私の職場は工場なので、箱や布切れが調達できます。
しかし、子猫がどこから来たのか、誰が寝床を用意してあげたのか分かりませんでした。
とても人懐っこい子猫ですが、痩せて小さく首輪はありません。
子猫は顔を擦りつけながら、ときどき私を見上げます。
子猫に気に入られたのが伝わってきて、私は放っておけなくなってしまいました。

子猫を家へ連れて帰ると決めたのですが、仕事が終わるまで子猫を待たせる適当な場所がどうしても思いつきませんでした。
私は上司に大事な用時があると言って早退を申し出ました。

家へ向かう前に動物病院へ行き診察を受けることにしました。

子猫は生後10週のメス、マイクロチップは見つからずやや低体重でしたが幸い健康面に問題はありませんでした。
血液検査でFeLV(猫白血病ウィルス感染症)とFIV(猫免疫不全ウィルス感染症)は陰性、予防接種を済ませ避妊手術の予約をしました

家に着くと、子猫が最初にしたことのひとつは帰る途中で購入した爪とぎを思い切り引っ掻いたことでした。
購入しておいて本当にラッキーでした。
そして子猫はずっと私の後を付いてまわりました。
私がベッドに横になるとぴったりと寄り添って遅い昼寝を始めました。
どうやら私の家も気に入ってくれたようです。

私はゴーストという名前の犬と暮らしてきました。
ゴーストの名前は『Game of Thrones(氷と炎の歌)』のキャラクターから付けたのですが、子猫も好きなキャラクターのアリアの名前で呼ぶことにしました。

ゴーストにアリアを紹介すると、挨拶代わりに近付いたゴーストの鼻先をアリアのパンチがかすめました。
アリアはゴーストをなかなか近付けませんでしたが、その後ゴーストの優しさに気付いて一緒に昼寝をする仲になりました。

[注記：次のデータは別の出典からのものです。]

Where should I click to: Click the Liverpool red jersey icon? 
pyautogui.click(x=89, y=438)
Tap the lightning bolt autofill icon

アリアのために購入したベッドは、彼女のお気に入りになりました。
もうひとつのお気に入りは私の頭をベッドにすることでした。

アリアはとてもおしゃべりだし、私が腰を下ろすと私の顔に彼女の顔を擦りつけて喉をゴロゴロと鳴らしました。
彼女は毎日私にたくさんの頭突きとスリスリをして『とっても幸せよ』と言っているようでした。

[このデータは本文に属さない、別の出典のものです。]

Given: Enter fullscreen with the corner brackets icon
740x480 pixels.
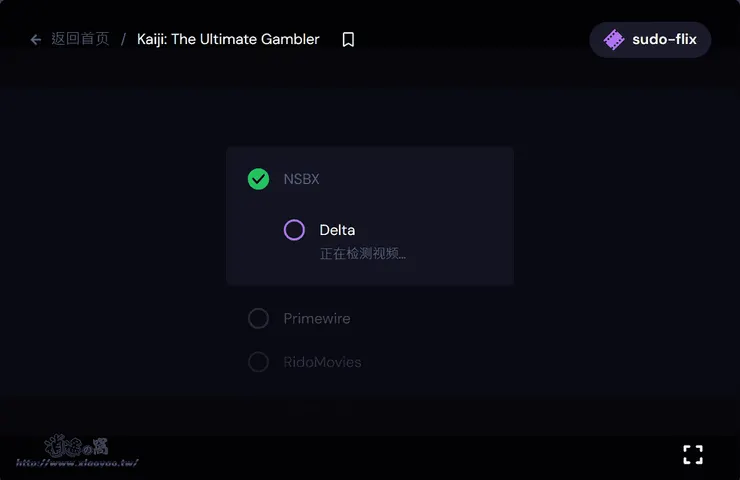Looking at the screenshot, I should (693, 455).
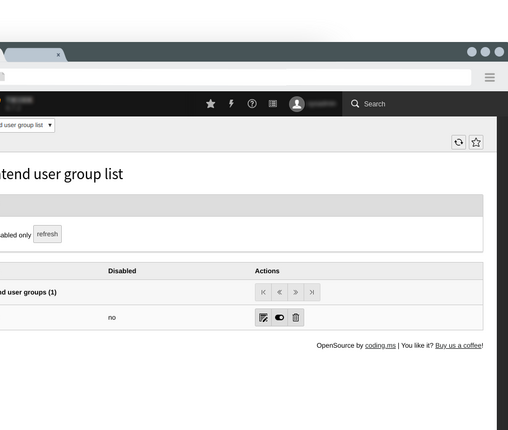Open the flush caches lightning icon
508x430 pixels.
tap(231, 104)
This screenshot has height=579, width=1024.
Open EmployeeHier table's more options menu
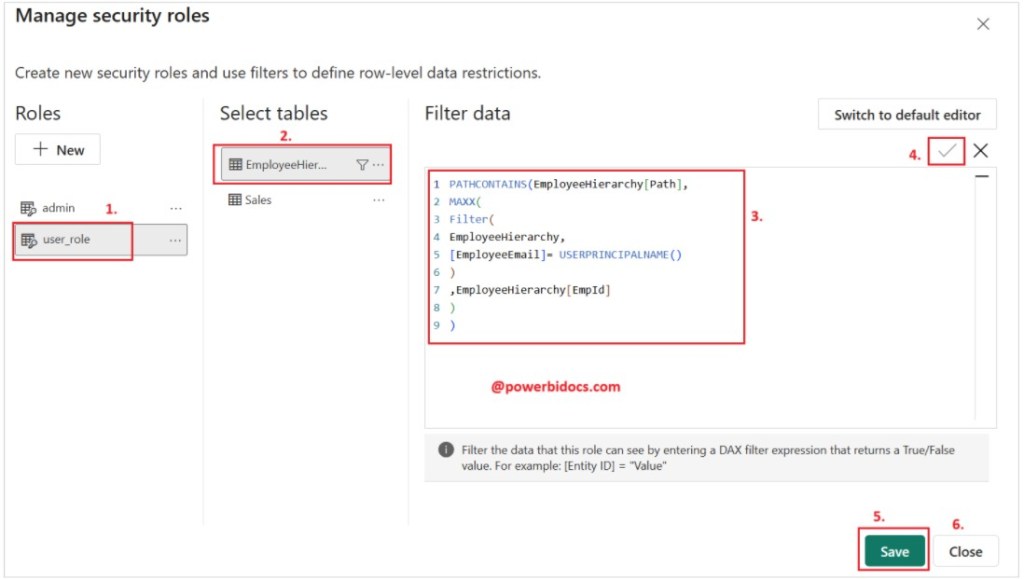(x=378, y=163)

1年後立派に成長したアリアは平均より小柄ですが、健康で幸せです。
アリアの大きな瞳はとても魅力的で、彼女に見詰められると私は逆うことができません。
アリアは今でも私の膝をひとり占めしています。

上司に大事な用があると言ったとき、決してうそを言ったわけではありません。
私はあの時新しい家族を迎えていました。

アリアは私とゴーストの愛情を一身に受け、私たちとの暮らしに満足しているようです。
アリアが私を選んでくれたことも、私が早退したことも間違いはありませんでした。